In 2015 Banana Republic opened a new flagship in Manhattan on Fifth Avenue and 18th Street.

Banana Republic opened its first store outside North America in 2005 in Tokyo's Ginza shopping district. Banana Republic's presence in South Korea debuted in August 2007 with a store in the Apgujeong district of Seoul.

In 2007, the first Banana Republic stores opened at The Avenues shopping mall in Kuwait City, Kuwait; Senayan City in Jakarta, Indonesia; and Pavilion Kuala Lumpur in Kuala Lumpur, Malaysia.

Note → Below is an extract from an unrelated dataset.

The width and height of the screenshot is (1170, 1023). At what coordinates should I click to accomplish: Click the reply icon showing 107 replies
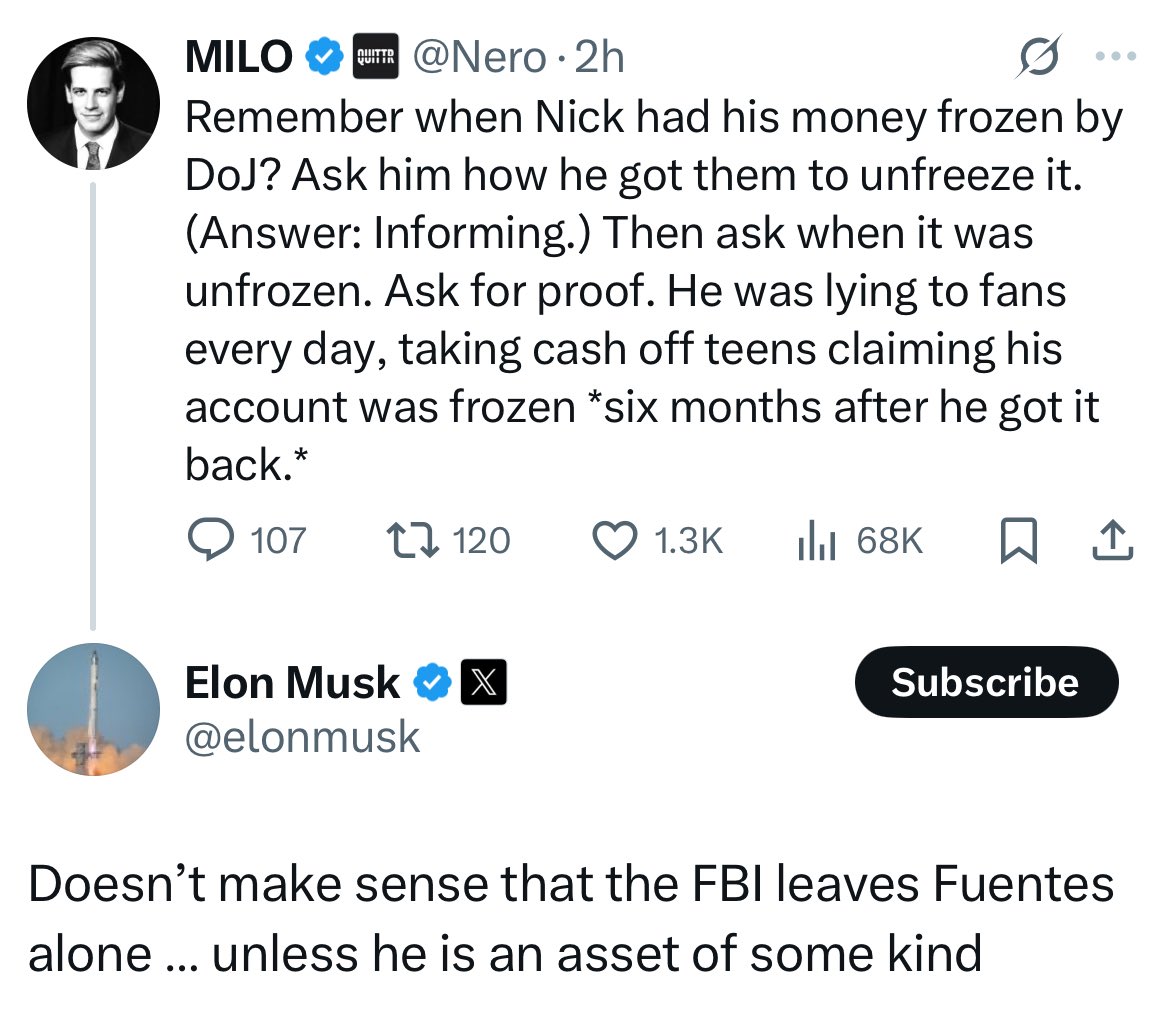pyautogui.click(x=213, y=539)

Banana Republic opened its first store in Turkey in March 2008 in the Kanyon Shopping Mall in Istanbul. By May 2008, İstinye Park Shopping Mall and Nişantaşı stores were also opened in Istanbul. More stores are planned to be opened in Ankara and İzmir by the end of 2008 to bring the total number of stores in Turkey to six.

Banana Republic opened in Saudi Arabia in late 2008, with a store in Mall of Arabia in Jeddah and a second in Riyadh Gallery Mall in Riyadh in March 2009.

In March 2008, Banana Republic opened its 17000 sqft store on Regent Street in London, England. On May 9, 2008, Banana Republic opened its store on Greenbelt 5 in Makati, Philippines.

In October 2016, Banana Republic announced that it would close all its UK stores by the end of the year, due to falling sales. As of 2017, Banana Republic had over 700 locations, but as a result of European stores' closures, there are none left in Europe.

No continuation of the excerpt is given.